List each line of the data that holds the string "Kecepatan".

Given information —
● ● ● ● ●
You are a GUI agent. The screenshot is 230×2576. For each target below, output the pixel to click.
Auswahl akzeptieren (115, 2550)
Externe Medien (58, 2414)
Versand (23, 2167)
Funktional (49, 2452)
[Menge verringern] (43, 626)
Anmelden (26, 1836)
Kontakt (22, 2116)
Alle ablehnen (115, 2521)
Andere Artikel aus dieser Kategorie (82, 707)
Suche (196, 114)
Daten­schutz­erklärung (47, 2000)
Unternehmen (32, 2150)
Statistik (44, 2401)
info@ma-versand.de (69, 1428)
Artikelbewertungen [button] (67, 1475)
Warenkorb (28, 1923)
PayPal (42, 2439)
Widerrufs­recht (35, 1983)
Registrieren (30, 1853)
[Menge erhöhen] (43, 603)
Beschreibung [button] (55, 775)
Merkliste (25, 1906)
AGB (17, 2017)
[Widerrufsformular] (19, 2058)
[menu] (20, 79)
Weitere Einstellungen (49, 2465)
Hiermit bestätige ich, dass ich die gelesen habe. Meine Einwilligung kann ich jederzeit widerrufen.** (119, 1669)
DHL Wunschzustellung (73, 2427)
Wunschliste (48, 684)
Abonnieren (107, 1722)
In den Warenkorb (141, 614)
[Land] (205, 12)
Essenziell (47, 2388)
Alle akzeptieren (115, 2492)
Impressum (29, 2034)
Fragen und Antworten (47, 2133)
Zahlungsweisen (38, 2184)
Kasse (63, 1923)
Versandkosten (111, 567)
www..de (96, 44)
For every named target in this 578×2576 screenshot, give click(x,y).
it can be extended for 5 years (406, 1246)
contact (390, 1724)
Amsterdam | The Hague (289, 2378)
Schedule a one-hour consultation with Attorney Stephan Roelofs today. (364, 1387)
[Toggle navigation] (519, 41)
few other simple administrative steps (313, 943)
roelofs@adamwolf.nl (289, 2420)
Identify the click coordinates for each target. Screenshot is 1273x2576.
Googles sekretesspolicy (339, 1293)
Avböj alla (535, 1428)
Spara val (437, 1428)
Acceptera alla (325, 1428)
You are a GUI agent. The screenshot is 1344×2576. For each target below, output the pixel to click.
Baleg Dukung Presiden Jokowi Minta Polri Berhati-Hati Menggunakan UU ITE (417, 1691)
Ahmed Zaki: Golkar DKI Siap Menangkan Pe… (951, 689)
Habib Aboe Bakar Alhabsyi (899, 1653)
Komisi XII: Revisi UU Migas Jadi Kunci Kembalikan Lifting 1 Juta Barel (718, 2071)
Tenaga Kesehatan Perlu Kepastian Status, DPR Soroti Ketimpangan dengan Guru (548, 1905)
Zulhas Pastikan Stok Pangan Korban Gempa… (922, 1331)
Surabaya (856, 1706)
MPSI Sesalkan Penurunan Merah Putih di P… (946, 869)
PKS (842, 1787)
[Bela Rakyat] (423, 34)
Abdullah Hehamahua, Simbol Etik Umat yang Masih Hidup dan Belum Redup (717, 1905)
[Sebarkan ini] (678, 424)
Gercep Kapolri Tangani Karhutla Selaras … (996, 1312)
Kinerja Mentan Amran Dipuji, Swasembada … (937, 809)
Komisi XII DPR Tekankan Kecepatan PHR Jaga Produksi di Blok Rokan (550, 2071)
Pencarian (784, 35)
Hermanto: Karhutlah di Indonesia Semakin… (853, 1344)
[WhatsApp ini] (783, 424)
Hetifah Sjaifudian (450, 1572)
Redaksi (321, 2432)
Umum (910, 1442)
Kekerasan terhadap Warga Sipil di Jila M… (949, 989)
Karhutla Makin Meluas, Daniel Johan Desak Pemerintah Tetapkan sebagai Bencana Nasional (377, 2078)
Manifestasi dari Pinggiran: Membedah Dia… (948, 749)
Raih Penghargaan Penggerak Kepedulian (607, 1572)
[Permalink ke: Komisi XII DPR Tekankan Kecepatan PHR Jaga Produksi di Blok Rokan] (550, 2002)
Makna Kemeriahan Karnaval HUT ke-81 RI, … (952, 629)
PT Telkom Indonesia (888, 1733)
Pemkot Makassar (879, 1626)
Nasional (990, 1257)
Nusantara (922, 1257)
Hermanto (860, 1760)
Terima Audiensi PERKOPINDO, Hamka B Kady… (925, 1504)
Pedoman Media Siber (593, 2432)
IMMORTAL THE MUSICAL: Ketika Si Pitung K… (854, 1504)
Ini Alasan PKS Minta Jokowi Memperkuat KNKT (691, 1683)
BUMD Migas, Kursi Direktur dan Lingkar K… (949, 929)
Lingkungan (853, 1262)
● ● ● ● ●
Task answer —
Komisi XII DPR Tekankan Kecepatan PHR Jaga Produksi di Blok Rokan (550, 2071)
[Permalink ke: Komisi XII DPR Tekankan Kecepatan PHR Jaga Produksi di Blok Rokan] (550, 2002)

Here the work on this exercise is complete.